▸ Exercise objective: Reproduce verbatim the part of the rows below that opens with the line containing "Task: Click the refresh" and closes with the line containing "Action: 702,171", including both of those lines.

▸ Records supplied:
-- -- --

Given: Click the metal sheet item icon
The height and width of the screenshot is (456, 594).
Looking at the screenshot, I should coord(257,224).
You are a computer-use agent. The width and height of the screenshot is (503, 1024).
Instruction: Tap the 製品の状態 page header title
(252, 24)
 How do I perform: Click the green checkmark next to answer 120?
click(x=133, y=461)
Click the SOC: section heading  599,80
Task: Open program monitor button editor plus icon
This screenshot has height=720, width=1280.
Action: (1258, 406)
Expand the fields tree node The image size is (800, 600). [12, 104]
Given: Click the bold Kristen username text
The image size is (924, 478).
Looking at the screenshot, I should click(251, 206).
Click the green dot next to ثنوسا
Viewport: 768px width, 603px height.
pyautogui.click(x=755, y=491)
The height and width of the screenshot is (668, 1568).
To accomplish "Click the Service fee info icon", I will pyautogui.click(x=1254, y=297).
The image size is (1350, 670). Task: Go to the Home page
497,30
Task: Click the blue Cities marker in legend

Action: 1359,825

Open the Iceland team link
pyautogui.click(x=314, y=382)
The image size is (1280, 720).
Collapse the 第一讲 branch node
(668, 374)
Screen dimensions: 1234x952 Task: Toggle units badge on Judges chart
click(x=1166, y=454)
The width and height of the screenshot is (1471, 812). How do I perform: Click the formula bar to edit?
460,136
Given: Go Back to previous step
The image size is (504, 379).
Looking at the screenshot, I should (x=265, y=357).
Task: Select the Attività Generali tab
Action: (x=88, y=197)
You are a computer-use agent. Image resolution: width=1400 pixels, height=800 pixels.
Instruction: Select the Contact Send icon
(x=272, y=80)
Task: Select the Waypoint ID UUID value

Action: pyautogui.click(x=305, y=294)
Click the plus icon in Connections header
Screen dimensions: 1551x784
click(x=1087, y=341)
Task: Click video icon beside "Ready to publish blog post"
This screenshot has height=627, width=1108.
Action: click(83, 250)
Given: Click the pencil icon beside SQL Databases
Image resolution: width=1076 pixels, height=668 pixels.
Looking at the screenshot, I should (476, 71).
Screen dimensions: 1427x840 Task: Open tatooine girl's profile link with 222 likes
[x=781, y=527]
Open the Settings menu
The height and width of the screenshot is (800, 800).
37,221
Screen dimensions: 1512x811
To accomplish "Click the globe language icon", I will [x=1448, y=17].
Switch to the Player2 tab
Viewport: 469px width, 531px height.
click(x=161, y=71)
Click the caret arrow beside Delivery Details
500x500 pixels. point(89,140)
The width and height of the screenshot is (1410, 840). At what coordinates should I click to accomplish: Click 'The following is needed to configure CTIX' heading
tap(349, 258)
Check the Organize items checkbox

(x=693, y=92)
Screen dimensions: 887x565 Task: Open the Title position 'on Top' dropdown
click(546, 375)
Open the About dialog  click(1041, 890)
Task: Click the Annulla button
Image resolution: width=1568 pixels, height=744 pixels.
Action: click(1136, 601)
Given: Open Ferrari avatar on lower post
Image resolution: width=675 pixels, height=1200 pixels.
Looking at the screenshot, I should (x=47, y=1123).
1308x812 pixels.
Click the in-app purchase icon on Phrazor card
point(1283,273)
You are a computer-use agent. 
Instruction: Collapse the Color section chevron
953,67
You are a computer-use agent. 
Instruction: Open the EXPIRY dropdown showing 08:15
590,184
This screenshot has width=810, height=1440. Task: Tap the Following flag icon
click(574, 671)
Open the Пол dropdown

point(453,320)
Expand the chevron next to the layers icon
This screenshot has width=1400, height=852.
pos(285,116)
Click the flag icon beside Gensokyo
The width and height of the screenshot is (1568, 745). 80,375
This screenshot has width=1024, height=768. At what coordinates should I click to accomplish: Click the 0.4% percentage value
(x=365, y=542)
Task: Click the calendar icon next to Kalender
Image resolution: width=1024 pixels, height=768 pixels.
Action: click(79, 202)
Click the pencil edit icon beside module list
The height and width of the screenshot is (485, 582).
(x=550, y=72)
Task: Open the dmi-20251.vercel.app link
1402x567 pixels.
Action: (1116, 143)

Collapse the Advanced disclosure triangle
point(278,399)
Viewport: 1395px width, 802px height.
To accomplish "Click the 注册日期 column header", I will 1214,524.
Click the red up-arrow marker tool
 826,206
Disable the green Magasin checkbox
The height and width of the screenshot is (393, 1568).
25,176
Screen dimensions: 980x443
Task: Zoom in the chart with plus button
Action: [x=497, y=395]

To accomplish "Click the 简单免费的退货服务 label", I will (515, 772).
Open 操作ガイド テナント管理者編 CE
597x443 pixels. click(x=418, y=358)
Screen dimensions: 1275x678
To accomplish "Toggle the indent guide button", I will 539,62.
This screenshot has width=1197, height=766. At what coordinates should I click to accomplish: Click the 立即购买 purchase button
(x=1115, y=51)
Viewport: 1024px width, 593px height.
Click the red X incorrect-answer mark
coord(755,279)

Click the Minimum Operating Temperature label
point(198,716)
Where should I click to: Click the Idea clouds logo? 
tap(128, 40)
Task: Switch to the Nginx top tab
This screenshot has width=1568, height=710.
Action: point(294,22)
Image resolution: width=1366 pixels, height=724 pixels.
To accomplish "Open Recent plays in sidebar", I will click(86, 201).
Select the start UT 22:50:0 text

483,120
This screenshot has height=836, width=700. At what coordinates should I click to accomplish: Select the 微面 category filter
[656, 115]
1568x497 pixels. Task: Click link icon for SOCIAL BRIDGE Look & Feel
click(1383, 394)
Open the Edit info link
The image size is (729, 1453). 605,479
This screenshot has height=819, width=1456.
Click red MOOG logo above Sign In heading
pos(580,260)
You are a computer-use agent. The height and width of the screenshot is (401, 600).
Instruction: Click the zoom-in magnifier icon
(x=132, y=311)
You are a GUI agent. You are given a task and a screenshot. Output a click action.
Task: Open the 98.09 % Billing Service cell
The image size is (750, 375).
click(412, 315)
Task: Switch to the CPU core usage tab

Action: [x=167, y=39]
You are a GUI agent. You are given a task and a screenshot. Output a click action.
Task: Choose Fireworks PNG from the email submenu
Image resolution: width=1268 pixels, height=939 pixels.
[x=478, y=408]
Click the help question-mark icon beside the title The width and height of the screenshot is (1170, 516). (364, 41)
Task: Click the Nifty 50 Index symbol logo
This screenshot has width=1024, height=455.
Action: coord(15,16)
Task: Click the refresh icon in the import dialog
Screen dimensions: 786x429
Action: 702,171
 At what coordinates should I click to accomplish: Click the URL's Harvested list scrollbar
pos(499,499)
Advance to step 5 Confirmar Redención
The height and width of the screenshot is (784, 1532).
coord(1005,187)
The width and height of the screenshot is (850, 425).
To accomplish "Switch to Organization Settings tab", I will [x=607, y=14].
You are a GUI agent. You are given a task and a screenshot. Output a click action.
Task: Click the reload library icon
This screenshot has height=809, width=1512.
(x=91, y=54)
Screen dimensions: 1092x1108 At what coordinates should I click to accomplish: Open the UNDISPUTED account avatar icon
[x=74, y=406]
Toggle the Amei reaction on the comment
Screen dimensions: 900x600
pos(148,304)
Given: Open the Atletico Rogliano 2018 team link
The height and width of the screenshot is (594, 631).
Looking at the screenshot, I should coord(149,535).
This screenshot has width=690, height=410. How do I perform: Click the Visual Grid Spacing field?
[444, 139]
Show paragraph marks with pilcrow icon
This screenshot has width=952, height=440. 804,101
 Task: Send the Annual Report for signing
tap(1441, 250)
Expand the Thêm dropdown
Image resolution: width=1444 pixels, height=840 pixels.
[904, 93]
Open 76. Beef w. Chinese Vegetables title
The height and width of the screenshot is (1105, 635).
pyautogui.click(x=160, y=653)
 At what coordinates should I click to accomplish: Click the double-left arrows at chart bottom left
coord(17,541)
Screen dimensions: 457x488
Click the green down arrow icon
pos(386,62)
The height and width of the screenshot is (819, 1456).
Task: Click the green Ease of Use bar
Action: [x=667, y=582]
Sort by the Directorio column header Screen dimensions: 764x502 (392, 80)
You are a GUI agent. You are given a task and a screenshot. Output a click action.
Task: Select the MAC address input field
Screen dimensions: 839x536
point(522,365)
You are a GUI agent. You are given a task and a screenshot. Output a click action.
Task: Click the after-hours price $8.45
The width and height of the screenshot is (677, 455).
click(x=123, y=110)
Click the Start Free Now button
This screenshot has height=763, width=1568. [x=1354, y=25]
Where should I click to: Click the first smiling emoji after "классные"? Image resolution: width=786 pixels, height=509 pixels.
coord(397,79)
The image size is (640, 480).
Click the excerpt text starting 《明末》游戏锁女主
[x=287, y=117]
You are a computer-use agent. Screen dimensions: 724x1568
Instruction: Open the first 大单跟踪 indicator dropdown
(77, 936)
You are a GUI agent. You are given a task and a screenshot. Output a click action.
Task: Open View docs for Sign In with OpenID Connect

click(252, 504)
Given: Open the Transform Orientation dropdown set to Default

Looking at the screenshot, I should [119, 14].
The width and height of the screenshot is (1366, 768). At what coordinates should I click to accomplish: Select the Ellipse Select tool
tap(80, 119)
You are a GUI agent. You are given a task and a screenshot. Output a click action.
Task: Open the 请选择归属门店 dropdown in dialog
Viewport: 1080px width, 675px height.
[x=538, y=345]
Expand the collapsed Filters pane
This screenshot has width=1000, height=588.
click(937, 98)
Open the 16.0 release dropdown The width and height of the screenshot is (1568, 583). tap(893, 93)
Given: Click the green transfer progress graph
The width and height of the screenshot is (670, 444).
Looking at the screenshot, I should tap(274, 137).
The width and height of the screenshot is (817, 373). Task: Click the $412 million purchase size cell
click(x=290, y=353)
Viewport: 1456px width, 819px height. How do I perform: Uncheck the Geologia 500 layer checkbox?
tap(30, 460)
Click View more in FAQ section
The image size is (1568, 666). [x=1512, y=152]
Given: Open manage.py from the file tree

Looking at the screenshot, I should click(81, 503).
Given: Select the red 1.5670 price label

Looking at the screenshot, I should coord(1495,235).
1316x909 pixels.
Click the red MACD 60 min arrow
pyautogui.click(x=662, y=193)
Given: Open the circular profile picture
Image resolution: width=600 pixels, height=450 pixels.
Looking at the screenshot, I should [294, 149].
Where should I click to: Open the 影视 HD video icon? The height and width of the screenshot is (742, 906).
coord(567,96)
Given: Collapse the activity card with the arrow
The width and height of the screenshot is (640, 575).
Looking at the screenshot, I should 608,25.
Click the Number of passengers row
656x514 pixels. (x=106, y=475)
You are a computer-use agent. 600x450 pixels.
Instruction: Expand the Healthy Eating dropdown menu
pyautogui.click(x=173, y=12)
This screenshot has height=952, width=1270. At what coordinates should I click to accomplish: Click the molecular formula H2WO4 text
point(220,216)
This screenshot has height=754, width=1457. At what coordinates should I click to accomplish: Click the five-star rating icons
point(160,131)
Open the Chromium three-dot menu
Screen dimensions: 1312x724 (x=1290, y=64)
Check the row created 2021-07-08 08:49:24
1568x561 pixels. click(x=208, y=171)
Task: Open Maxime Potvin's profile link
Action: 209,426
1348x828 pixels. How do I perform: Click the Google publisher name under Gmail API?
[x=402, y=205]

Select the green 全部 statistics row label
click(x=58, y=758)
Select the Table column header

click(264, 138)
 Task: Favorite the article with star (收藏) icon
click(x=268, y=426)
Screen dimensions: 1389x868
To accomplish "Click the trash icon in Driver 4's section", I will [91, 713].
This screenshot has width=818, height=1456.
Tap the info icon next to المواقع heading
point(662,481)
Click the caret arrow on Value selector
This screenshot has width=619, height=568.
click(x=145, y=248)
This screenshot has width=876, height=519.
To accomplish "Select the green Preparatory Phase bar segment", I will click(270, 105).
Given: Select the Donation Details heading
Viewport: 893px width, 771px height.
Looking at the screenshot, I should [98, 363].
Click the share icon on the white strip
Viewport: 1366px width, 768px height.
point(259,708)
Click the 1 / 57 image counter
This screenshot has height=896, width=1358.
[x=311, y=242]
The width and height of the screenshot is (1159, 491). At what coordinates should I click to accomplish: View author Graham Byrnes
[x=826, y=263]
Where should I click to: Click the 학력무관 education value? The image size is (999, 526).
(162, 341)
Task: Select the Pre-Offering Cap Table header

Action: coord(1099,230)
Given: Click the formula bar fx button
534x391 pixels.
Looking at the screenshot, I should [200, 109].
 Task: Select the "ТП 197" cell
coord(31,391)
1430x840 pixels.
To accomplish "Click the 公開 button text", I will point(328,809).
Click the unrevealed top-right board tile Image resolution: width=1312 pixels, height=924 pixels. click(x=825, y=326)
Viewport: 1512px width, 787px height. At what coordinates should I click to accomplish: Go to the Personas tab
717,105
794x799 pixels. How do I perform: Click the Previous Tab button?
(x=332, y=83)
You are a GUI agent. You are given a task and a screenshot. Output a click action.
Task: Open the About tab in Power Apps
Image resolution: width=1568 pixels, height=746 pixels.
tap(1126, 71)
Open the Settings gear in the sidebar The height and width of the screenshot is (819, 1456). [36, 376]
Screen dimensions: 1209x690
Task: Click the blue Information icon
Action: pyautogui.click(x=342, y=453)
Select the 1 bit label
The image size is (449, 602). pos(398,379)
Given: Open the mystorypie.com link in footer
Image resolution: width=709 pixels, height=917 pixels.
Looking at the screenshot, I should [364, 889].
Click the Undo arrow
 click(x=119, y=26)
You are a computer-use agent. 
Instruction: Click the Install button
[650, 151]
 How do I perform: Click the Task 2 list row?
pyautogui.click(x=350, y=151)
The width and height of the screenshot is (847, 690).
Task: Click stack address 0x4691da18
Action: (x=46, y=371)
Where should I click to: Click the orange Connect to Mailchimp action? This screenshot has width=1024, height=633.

-- -- --

▸ Answer to the task:
Task: Click the refresh icon in the import dialog
Screen dimensions: 786x429
Action: 702,171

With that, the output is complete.